Problem to work on >> Each entry below has to be written out again without any change.

*** Opening of Study material ***

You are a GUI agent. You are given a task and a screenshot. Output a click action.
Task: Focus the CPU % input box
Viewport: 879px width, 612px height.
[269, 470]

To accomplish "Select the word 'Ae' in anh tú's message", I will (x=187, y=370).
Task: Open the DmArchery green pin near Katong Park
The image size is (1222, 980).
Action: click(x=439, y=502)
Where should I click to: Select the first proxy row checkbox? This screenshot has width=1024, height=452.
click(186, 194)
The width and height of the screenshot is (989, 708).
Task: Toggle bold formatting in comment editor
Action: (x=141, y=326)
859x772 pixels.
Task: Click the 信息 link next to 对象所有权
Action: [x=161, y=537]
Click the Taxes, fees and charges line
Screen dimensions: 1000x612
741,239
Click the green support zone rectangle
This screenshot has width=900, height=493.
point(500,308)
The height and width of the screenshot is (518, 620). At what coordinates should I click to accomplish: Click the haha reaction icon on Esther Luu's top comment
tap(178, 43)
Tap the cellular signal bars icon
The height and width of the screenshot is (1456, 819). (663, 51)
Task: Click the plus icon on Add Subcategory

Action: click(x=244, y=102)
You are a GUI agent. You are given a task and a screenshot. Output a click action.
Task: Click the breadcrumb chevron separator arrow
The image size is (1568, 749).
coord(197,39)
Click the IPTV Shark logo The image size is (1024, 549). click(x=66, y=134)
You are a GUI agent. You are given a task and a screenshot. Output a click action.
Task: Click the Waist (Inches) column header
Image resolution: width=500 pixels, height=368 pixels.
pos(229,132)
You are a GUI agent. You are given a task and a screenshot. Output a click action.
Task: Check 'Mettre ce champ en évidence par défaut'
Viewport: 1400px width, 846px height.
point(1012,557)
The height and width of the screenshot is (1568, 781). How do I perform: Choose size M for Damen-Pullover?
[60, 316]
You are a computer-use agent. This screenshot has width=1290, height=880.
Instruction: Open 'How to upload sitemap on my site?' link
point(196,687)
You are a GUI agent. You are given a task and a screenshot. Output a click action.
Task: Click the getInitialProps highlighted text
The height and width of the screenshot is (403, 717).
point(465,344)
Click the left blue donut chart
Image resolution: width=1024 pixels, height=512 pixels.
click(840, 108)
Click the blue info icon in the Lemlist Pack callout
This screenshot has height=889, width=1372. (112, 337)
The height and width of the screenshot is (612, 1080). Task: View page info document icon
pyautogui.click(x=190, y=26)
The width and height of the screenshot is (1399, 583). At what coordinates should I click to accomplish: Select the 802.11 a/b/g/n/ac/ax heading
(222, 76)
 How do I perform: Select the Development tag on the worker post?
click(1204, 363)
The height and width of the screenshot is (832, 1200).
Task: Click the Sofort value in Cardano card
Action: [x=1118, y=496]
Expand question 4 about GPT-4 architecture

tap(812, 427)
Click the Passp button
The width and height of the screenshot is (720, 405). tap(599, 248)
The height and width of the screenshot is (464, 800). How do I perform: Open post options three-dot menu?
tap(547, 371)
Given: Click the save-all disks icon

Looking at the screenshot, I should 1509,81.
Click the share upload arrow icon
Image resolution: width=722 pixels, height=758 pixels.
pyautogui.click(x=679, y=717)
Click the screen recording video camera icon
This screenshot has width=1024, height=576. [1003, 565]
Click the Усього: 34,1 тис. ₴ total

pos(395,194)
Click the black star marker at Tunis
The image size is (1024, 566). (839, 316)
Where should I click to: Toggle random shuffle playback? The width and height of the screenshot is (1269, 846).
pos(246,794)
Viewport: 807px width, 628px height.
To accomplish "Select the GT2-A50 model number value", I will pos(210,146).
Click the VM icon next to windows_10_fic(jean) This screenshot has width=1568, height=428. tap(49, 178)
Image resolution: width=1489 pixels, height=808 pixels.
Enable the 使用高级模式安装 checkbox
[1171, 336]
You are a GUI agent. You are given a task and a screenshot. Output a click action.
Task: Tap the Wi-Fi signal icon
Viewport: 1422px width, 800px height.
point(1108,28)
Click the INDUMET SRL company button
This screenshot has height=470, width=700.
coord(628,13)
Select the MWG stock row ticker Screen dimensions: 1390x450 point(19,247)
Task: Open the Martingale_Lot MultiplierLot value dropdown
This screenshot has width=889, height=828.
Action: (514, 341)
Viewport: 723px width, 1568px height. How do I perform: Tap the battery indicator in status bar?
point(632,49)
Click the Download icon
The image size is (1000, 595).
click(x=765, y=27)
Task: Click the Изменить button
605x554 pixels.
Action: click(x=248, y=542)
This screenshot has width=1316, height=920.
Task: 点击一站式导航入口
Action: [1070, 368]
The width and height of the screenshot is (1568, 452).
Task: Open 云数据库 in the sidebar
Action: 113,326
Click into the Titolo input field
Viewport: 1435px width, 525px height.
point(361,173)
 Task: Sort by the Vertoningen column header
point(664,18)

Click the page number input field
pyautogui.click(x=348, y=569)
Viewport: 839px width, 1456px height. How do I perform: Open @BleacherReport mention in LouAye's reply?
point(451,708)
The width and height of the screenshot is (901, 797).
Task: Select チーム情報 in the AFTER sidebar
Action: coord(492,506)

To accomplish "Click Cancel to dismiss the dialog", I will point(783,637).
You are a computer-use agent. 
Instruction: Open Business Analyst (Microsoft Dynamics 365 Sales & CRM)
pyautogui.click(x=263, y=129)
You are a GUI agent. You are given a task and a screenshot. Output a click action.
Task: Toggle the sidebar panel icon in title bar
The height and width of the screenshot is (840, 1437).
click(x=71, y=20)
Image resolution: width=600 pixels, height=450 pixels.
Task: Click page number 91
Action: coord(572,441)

*** Close of Study material ***

Response to this exercise >>
You are a GUI agent. You are given a task and a screenshot. Output a click action.
Task: Focus the CPU % input box
Viewport: 879px width, 612px height.
[269, 470]

To accomplish "Select the word 'Ae' in anh tú's message", I will (x=187, y=370).
Task: Open the DmArchery green pin near Katong Park
The image size is (1222, 980).
Action: click(x=439, y=502)
Where should I click to: Select the first proxy row checkbox? This screenshot has width=1024, height=452.
click(186, 194)
The width and height of the screenshot is (989, 708).
Task: Toggle bold formatting in comment editor
Action: (x=141, y=326)
859x772 pixels.
Task: Click the 信息 link next to 对象所有权
Action: [x=161, y=537]
Click the Taxes, fees and charges line
Screen dimensions: 1000x612
741,239
Click the green support zone rectangle
This screenshot has width=900, height=493.
point(500,308)
The height and width of the screenshot is (518, 620). At what coordinates should I click to accomplish: Click the haha reaction icon on Esther Luu's top comment
tap(178, 43)
Tap the cellular signal bars icon
The height and width of the screenshot is (1456, 819). (663, 51)
Task: Click the plus icon on Add Subcategory

Action: click(x=244, y=102)
You are a GUI agent. You are given a task and a screenshot. Output a click action.
Task: Click the breadcrumb chevron separator arrow
The image size is (1568, 749).
coord(197,39)
Click the IPTV Shark logo The image size is (1024, 549). click(x=66, y=134)
You are a GUI agent. You are given a task and a screenshot. Output a click action.
Task: Click the Waist (Inches) column header
Image resolution: width=500 pixels, height=368 pixels.
pos(229,132)
You are a GUI agent. You are given a task and a screenshot. Output a click action.
Task: Check 'Mettre ce champ en évidence par défaut'
Viewport: 1400px width, 846px height.
point(1012,557)
The height and width of the screenshot is (1568, 781). How do I perform: Choose size M for Damen-Pullover?
[60, 316]
You are a computer-use agent. This screenshot has width=1290, height=880.
Instruction: Open 'How to upload sitemap on my site?' link
point(196,687)
You are a GUI agent. You are given a task and a screenshot. Output a click action.
Task: Click the getInitialProps highlighted text
The height and width of the screenshot is (403, 717).
point(465,344)
Click the left blue donut chart
Image resolution: width=1024 pixels, height=512 pixels.
click(840, 108)
Click the blue info icon in the Lemlist Pack callout
This screenshot has height=889, width=1372. (112, 337)
The height and width of the screenshot is (612, 1080). Task: View page info document icon
pyautogui.click(x=190, y=26)
The width and height of the screenshot is (1399, 583). At what coordinates should I click to accomplish: Select the 802.11 a/b/g/n/ac/ax heading
(222, 76)
 How do I perform: Select the Development tag on the worker post?
click(1204, 363)
The height and width of the screenshot is (832, 1200).
Task: Click the Sofort value in Cardano card
Action: [x=1118, y=496]
Expand question 4 about GPT-4 architecture

tap(812, 427)
Click the Passp button
The width and height of the screenshot is (720, 405). tap(599, 248)
The height and width of the screenshot is (464, 800). How do I perform: Open post options three-dot menu?
tap(547, 371)
Given: Click the save-all disks icon

Looking at the screenshot, I should 1509,81.
Click the share upload arrow icon
Image resolution: width=722 pixels, height=758 pixels.
pyautogui.click(x=679, y=717)
Click the screen recording video camera icon
This screenshot has width=1024, height=576. [1003, 565]
Click the Усього: 34,1 тис. ₴ total

pos(395,194)
Click the black star marker at Tunis
The image size is (1024, 566). (839, 316)
Where should I click to: Toggle random shuffle playback? The width and height of the screenshot is (1269, 846).
pos(246,794)
Viewport: 807px width, 628px height.
To accomplish "Select the GT2-A50 model number value", I will pos(210,146).
Click the VM icon next to windows_10_fic(jean) This screenshot has width=1568, height=428. tap(49, 178)
Image resolution: width=1489 pixels, height=808 pixels.
Enable the 使用高级模式安装 checkbox
[1171, 336]
You are a GUI agent. You are given a task and a screenshot. Output a click action.
Task: Tap the Wi-Fi signal icon
Viewport: 1422px width, 800px height.
point(1108,28)
Click the INDUMET SRL company button
This screenshot has height=470, width=700.
coord(628,13)
Select the MWG stock row ticker Screen dimensions: 1390x450 point(19,247)
Task: Open the Martingale_Lot MultiplierLot value dropdown
This screenshot has width=889, height=828.
Action: (514, 341)
Viewport: 723px width, 1568px height. How do I perform: Tap the battery indicator in status bar?
point(632,49)
Click the Download icon
The image size is (1000, 595).
click(x=765, y=27)
Task: Click the Изменить button
605x554 pixels.
Action: click(x=248, y=542)
This screenshot has width=1316, height=920.
Task: 点击一站式导航入口
Action: [1070, 368]
The width and height of the screenshot is (1568, 452).
Task: Open 云数据库 in the sidebar
Action: 113,326
Click into the Titolo input field
Viewport: 1435px width, 525px height.
point(361,173)
 Task: Sort by the Vertoningen column header
point(664,18)

Click the page number input field
pyautogui.click(x=348, y=569)
Viewport: 839px width, 1456px height. How do I perform: Open @BleacherReport mention in LouAye's reply?
point(451,708)
The width and height of the screenshot is (901, 797).
Task: Select チーム情報 in the AFTER sidebar
Action: coord(492,506)

To accomplish "Click Cancel to dismiss the dialog", I will point(783,637).
You are a computer-use agent. 
Instruction: Open Business Analyst (Microsoft Dynamics 365 Sales & CRM)
pyautogui.click(x=263, y=129)
You are a GUI agent. You are given a task and a screenshot. Output a click action.
Task: Toggle the sidebar panel icon in title bar
The height and width of the screenshot is (840, 1437).
click(x=71, y=20)
Image resolution: width=600 pixels, height=450 pixels.
Task: Click page number 91
Action: coord(572,441)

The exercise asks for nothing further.